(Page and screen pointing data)

......

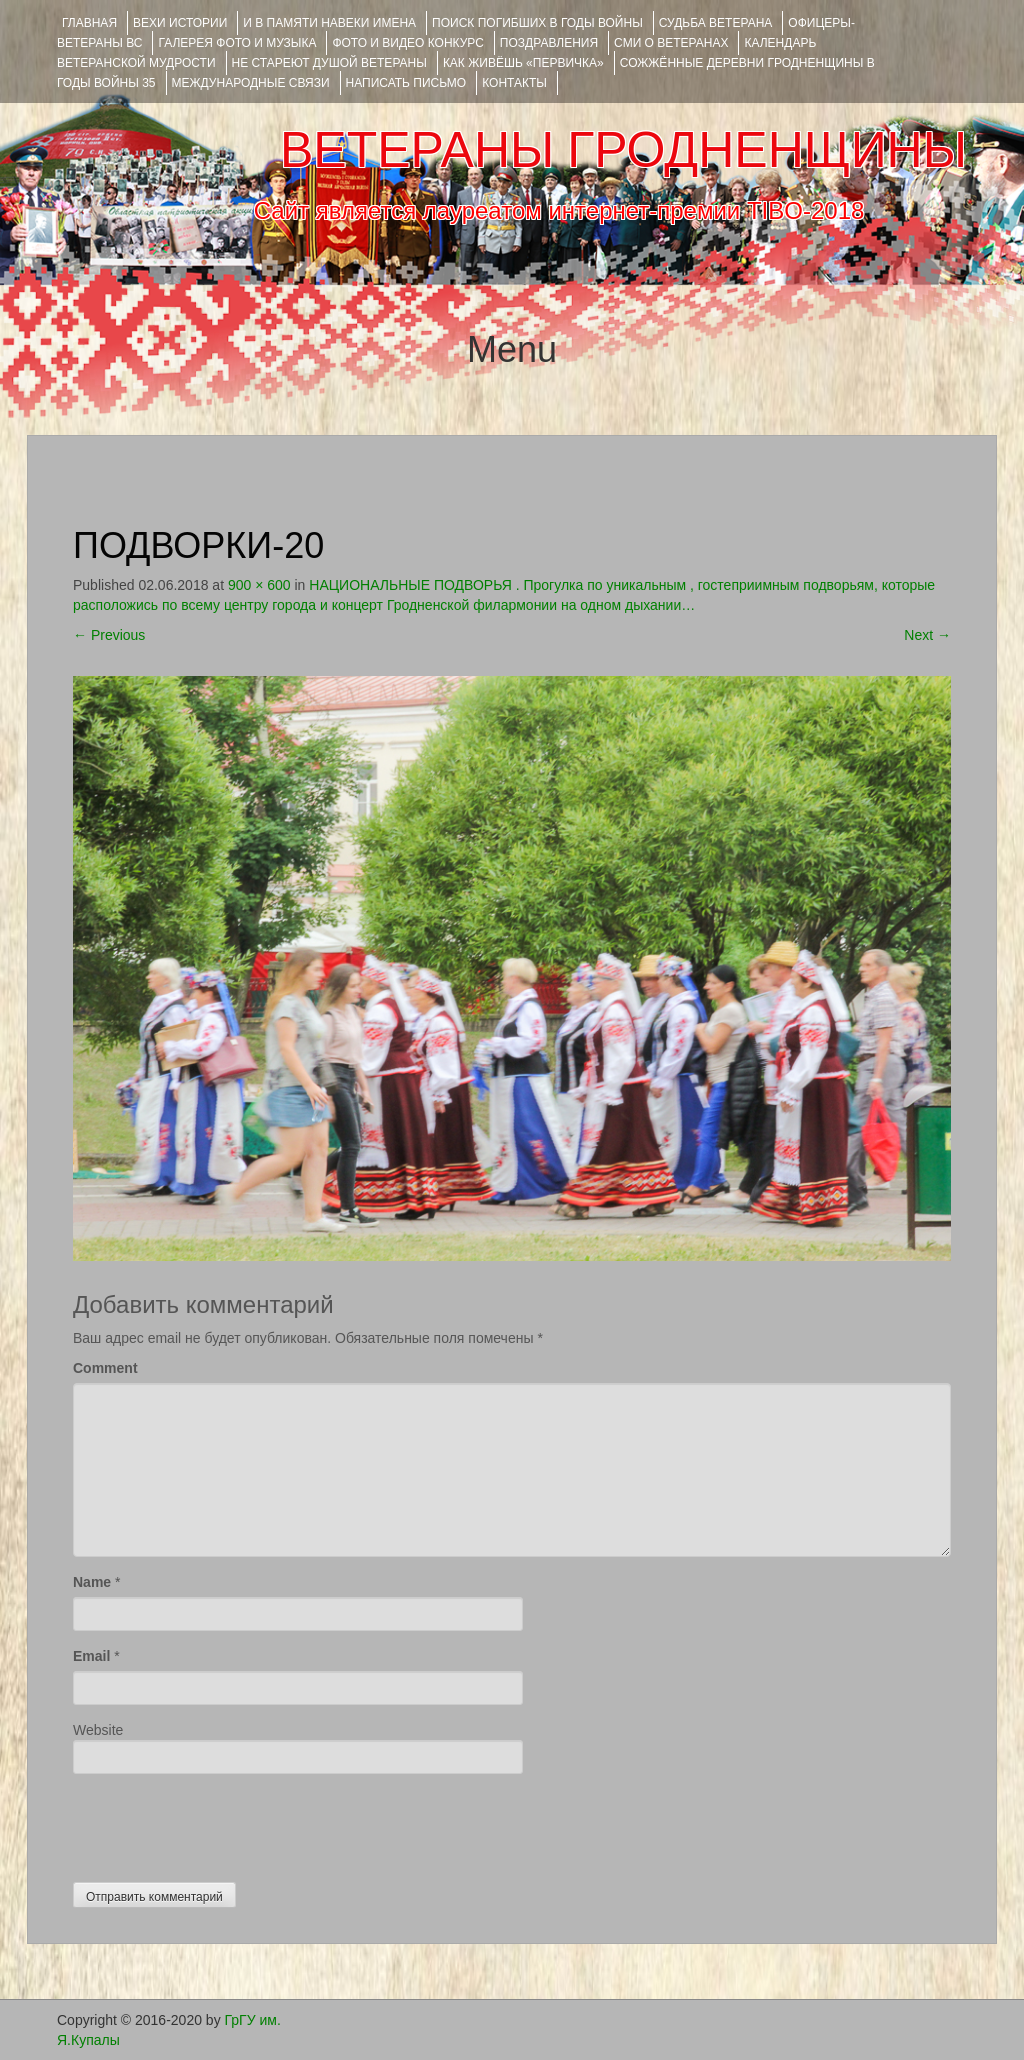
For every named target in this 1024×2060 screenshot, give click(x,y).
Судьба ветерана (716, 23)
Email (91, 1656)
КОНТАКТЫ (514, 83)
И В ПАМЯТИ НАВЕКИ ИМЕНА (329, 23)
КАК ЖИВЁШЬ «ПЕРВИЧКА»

......

## PROBLEM TO WORK ON
State how many of the rows above contain the string "screenshot", treating uppercase and lowercase letters as distinct. Give only the number.

## THE ANSWER
1